◆ Instructions to follow: In every item below, change "checkbox" to "check box" and leave everything else as it is.
>> start
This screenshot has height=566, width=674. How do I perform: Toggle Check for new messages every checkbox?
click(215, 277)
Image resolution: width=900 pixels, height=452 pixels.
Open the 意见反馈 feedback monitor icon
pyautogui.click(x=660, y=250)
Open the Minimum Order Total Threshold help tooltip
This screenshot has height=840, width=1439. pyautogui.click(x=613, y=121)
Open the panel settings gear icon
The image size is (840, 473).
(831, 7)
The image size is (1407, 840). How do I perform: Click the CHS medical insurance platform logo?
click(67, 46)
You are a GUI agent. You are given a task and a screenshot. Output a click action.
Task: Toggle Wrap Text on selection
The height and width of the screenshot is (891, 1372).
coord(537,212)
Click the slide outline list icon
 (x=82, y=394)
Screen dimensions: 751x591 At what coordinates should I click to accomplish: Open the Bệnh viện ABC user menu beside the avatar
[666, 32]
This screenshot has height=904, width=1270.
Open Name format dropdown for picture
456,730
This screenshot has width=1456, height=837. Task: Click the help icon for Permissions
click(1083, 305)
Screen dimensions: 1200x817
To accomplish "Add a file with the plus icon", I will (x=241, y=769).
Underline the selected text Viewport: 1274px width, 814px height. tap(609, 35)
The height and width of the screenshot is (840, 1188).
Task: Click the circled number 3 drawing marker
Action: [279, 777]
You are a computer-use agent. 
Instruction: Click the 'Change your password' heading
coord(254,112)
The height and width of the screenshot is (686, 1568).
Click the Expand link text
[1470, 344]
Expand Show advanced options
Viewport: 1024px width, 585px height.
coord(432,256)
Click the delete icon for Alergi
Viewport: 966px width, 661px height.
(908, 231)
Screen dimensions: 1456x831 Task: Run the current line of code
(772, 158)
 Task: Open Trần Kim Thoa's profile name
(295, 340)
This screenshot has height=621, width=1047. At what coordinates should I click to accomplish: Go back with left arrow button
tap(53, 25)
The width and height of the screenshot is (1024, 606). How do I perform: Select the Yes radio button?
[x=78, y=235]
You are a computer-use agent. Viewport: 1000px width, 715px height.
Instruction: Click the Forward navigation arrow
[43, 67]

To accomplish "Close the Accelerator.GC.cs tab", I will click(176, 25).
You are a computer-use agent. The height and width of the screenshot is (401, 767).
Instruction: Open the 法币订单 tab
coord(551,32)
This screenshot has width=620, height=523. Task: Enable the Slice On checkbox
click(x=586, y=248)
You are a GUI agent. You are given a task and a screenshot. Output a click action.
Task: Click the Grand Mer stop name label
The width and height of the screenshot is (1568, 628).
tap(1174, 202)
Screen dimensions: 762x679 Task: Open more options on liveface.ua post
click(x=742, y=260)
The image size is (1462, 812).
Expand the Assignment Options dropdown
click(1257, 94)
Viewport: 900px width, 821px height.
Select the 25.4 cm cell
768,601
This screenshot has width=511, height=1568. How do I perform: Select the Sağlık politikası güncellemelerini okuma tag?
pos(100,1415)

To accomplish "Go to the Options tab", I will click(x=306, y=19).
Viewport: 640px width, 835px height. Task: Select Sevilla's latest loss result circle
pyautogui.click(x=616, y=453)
>> end
◆ Answer:
This screenshot has height=566, width=674. How do I perform: Toggle Check for new messages every check box?
click(215, 277)
Image resolution: width=900 pixels, height=452 pixels.
Open the 意见反馈 feedback monitor icon
pyautogui.click(x=660, y=250)
Open the Minimum Order Total Threshold help tooltip
This screenshot has height=840, width=1439. pyautogui.click(x=613, y=121)
Open the panel settings gear icon
The image size is (840, 473).
(831, 7)
The image size is (1407, 840). How do I perform: Click the CHS medical insurance platform logo?
click(67, 46)
You are a GUI agent. You are given a task and a screenshot. Output a click action.
Task: Toggle Wrap Text on selection
The height and width of the screenshot is (891, 1372).
coord(537,212)
Click the slide outline list icon
 (x=82, y=394)
Screen dimensions: 751x591 At what coordinates should I click to accomplish: Open the Bệnh viện ABC user menu beside the avatar
[666, 32]
This screenshot has height=904, width=1270.
Open Name format dropdown for picture
456,730
This screenshot has width=1456, height=837. Task: Click the help icon for Permissions
click(1083, 305)
Screen dimensions: 1200x817
To accomplish "Add a file with the plus icon", I will (x=241, y=769).
Underline the selected text Viewport: 1274px width, 814px height. tap(609, 35)
The height and width of the screenshot is (840, 1188).
Task: Click the circled number 3 drawing marker
Action: [279, 777]
You are a computer-use agent. 
Instruction: Click the 'Change your password' heading
coord(254,112)
The height and width of the screenshot is (686, 1568).
Click the Expand link text
[1470, 344]
Expand Show advanced options
Viewport: 1024px width, 585px height.
coord(432,256)
Click the delete icon for Alergi
Viewport: 966px width, 661px height.
(908, 231)
Screen dimensions: 1456x831 Task: Run the current line of code
(772, 158)
 Task: Open Trần Kim Thoa's profile name
(295, 340)
This screenshot has height=621, width=1047. At what coordinates should I click to accomplish: Go back with left arrow button
tap(53, 25)
The width and height of the screenshot is (1024, 606). How do I perform: Select the Yes radio button?
[x=78, y=235]
You are a computer-use agent. Viewport: 1000px width, 715px height.
Instruction: Click the Forward navigation arrow
[43, 67]

To accomplish "Close the Accelerator.GC.cs tab", I will click(176, 25).
You are a computer-use agent. The height and width of the screenshot is (401, 767).
Instruction: Open the 法币订单 tab
coord(551,32)
This screenshot has width=620, height=523. Task: Enable the Slice On check box
click(x=586, y=248)
You are a GUI agent. You are given a task and a screenshot. Output a click action.
Task: Click the Grand Mer stop name label
The width and height of the screenshot is (1568, 628).
tap(1174, 202)
Screen dimensions: 762x679 Task: Open more options on liveface.ua post
click(x=742, y=260)
The image size is (1462, 812).
Expand the Assignment Options dropdown
click(1257, 94)
Viewport: 900px width, 821px height.
Select the 25.4 cm cell
768,601
This screenshot has width=511, height=1568. How do I perform: Select the Sağlık politikası güncellemelerini okuma tag?
pos(100,1415)

To accomplish "Go to the Options tab", I will click(x=306, y=19).
Viewport: 640px width, 835px height. Task: Select Sevilla's latest loss result circle
pyautogui.click(x=616, y=453)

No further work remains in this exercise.